Hollow core photonic band gap (HC-PBG) fibers have been fabricated from silica glass and reported in the literature. See, e.g., Cregan et al., “Single-mode photonic bad gap guidance of light in air,” Science, 285(5433), 1537-1539 (1999); Barkou et al., “Silica-air photonic crystal fiber design that permits waveguiding by a true photonic bandgap effect.” Optics Letters, 24(1), 46-48 (1999); and Venkataraman et al., “Low loss (13 dB/km) air core photonic band-gap fibre,” ECOC, Postdeadline Paper PD1. 1 Sep. 2002, all of which are incorporated herein by reference. FIG. 1 shows a schematic of the cross-section of a HC-PBG fiber. The periodic layered structure of air holes 100 and glass 110 creates a photonic band gap that prevents light from propagating in the structured region (analogous to a 2D grating) and so light is confined to the hollow core. Typically, the periodicity of the holes is on the scale of the wavelength of light and the outer glass is used for providing mechanical integrity to the fiber. The fact that light travels in the hollow core also means that the losses will be lower so longer path lengths can be used. Also, non-linear effects will be negligible and damage thresholds will be higher so that higher power laser energy can be transmitted through the fiber for military and commercial applications. Also, since light is guided in the hollow core, an analyte disposed therein will have maximum interaction with light, unlike traditional evanescent sensors.
The periodicity of the holes, the air fill fraction (defined by the ratio of void volume to solid material volume in the microstructured region, i.e., the region comprising the plurality of holes and solid material therebetween, and exclusive of the core and jacket regions), and the refractive index of the glass dictate the position of the photonic band gap, namely the transmission wavelengths confined to the hollow core and guided within the fiber. HC-PBG fibers are obtained by first making a structured fiber preform and then drawing this into a microstructured fiber with the correct overall dimensions. The fiber preform is typically comprised of a central structured region, which can be made, for example, by stacking tubes, extrusion or templating, which is inserted into a supportive outer jacket tube.

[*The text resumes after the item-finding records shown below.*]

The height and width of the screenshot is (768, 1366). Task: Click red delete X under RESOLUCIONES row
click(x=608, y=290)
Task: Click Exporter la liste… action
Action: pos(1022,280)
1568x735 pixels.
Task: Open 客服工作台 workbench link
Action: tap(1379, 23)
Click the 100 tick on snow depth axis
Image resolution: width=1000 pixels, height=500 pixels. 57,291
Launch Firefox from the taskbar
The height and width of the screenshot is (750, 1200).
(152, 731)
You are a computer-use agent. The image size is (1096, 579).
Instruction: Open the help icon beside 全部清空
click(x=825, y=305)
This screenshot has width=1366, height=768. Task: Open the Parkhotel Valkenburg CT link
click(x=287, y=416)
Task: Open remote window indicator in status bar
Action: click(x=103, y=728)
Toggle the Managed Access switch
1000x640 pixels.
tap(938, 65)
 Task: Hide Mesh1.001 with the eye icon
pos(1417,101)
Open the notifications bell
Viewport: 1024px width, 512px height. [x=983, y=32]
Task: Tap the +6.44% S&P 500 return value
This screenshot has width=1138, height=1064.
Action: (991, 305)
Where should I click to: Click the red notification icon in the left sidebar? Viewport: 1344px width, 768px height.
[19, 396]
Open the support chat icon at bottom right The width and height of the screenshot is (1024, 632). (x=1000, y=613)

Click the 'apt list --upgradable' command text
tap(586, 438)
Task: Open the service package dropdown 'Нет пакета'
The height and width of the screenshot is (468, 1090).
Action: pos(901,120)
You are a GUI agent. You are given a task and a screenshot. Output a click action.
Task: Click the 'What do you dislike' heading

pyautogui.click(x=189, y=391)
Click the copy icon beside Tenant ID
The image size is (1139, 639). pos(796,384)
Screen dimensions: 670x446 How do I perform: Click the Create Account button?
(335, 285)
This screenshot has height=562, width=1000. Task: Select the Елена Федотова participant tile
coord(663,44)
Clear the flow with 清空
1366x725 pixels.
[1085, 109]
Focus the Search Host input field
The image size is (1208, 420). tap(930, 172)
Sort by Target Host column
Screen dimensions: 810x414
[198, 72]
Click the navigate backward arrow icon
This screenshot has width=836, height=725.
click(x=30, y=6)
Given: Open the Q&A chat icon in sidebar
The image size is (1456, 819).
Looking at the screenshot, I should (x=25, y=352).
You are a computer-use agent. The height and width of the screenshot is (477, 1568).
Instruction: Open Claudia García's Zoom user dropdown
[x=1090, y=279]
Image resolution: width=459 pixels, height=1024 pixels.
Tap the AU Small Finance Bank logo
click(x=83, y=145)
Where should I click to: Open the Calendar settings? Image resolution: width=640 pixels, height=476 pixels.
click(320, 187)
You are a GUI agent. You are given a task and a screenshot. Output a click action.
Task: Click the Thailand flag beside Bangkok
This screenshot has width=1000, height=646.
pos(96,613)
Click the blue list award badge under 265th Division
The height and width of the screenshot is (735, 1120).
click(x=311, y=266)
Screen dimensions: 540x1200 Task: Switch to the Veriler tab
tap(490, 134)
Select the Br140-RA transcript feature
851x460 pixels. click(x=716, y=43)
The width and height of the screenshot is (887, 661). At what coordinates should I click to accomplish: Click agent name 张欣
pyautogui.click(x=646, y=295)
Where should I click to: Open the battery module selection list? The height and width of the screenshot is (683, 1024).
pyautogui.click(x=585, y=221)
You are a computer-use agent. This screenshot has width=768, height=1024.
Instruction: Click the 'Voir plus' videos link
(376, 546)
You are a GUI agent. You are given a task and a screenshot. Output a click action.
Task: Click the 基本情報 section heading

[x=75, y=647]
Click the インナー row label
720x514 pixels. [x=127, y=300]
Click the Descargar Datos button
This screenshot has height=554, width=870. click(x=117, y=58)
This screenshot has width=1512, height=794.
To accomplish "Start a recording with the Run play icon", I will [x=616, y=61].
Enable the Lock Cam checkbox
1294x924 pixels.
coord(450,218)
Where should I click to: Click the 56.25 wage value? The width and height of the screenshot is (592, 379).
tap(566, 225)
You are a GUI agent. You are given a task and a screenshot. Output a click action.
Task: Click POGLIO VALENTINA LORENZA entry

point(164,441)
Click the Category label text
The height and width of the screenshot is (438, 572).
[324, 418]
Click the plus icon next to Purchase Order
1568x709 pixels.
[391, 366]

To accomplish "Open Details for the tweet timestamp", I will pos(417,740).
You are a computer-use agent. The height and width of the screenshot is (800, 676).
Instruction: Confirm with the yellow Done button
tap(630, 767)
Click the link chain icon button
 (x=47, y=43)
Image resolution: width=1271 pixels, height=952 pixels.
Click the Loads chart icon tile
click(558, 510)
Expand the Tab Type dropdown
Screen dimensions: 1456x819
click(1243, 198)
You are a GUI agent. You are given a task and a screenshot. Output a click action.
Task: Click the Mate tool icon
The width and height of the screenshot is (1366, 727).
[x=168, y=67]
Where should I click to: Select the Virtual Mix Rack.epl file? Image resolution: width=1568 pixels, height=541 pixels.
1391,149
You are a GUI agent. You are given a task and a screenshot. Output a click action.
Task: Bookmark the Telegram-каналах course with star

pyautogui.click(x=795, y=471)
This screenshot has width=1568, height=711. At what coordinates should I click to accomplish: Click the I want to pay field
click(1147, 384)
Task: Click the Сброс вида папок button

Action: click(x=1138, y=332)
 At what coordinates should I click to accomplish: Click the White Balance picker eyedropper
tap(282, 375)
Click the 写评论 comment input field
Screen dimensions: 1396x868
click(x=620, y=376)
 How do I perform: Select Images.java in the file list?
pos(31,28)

This assembly process inevitably introduces voids between the central region and the outer jacket tube. These voids can be similarly sized to the intended holes in the structured region of the fiber preform, or even larger, and run the entire length of the fiber preform, therefore making fiberization difficult. This is especially true for specialty oxide and non-oxide glasses where the vapor pressure during fiberization may be sufficient to prevent collapse of these interstitial voids.
In the fabrication of silica glass microstructured fibers, there is at least one method where the softening point temperature of the inner structured region is higher than that of the outer jacket by at least 50° C. but no more than 150° C., such that during fiberization the structured region remains relatively firm and is less susceptible to deformation (U.S. Pat. No. 6,847,771 to Fajardo et al., the entire contents of which is incorporated herein by reference). However, this method does not work for non silica specialty glasses, especially non-oxides and chalcogenides, due to their low softening temperatures and higher vapor pressures.
There are no HC-PBG fibers reported using specialty glasses. This is partly due to the fact that high air fractions are needed. Specialty glasses tend to be more fragile and, therefore, difficult to make and handle the microstructured fiber preforms.